| Date | May 2009 | Marks available | 2 | Reference code | 09M.1.sl.TZ2.6 |
| Level | SL only | Paper | 1 | Time zone | TZ2 |
| Command term | Explain | Question number | 6 | Adapted from | N/A |
Question
A function f has its first derivative given by \(f'(x) = {(x - 3)^3}\) .
Find the second derivative.
Find \(f'(3)\) and \(f''(3)\) .
The point P on the graph of f has x-coordinate \(3\). Explain why P is not a point of inflexion.
Markscheme
METHOD 1
\(f''(x) = 3{(x - 3)^2}\) A2 N2
METHOD 2
attempt to expand \({(x - 3)^3}\) (M1)
e.g. \(f'(x) = {x^3} - 9{x^2} + 27x - 27\)
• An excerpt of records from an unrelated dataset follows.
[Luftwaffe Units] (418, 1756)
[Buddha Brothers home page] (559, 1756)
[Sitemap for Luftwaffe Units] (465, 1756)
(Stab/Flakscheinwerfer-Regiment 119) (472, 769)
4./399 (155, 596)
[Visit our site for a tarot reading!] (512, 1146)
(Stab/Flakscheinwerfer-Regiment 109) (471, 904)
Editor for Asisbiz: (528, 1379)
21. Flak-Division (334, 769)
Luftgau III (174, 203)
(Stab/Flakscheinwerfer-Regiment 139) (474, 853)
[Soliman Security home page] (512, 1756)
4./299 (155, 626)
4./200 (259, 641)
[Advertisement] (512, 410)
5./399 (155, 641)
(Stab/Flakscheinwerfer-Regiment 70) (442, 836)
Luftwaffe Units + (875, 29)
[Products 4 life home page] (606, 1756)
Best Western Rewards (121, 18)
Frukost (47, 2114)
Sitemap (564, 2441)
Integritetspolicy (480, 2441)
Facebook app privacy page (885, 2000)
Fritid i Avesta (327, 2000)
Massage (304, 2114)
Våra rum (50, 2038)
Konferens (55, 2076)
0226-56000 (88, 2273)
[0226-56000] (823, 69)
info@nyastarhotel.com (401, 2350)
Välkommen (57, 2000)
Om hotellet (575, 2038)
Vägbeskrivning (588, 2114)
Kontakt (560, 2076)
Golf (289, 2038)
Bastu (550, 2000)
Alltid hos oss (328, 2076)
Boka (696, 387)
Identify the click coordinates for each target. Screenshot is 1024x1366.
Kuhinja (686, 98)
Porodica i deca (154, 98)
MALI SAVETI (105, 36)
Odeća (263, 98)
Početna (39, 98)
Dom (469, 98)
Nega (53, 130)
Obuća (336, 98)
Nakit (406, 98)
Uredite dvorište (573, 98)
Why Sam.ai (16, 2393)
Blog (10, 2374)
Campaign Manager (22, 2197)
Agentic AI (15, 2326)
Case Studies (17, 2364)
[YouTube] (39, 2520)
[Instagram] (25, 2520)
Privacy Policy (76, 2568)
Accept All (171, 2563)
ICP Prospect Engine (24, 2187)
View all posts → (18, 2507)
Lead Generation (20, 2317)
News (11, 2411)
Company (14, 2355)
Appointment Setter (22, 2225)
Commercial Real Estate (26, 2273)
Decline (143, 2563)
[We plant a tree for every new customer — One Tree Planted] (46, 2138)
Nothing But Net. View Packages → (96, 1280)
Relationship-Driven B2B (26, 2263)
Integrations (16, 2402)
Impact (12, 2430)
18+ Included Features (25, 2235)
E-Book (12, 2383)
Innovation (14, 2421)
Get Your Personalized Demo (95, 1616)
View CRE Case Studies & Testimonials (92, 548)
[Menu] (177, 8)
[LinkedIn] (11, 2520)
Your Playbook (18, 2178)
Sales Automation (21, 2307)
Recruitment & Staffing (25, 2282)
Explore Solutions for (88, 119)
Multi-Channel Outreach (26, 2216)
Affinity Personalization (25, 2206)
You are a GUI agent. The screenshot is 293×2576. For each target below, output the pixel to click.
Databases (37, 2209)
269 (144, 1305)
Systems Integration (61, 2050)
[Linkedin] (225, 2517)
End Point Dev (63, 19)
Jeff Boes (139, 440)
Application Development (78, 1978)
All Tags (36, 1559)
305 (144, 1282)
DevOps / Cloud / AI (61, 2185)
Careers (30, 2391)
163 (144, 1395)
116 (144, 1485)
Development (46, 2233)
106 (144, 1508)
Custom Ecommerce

\(f''(x) = 3{x^2} - 18x + 27\) A1 N2
[2 marks]
\(f'(3) = 0\) , \(f''(3) = 0\) A1 N1
[1 mark]
METHOD 1
\({f''}\) does not change sign at P R1
evidence for this R1 N0
METHOD 2
\({f'}\) changes sign at P so P is a maximum/minimum (i.e. not inflexion) R1
evidence for this R1 N0
METHOD 3
finding \(f(x) = \frac{1}{4}{(x - 3)^4} + c\) and sketching this function R1
indicating minimum at \(x = 3\) R1 N0
[2 marks]
Examiners report
Many candidates completed parts (a) and (b) successfully.
Many candidates completed parts (a) and (b) successfully.
A rare few earned any marks in part (c) - most justifying the point of inflexion with the zero answers in part (b), not thinking that there is more to consider.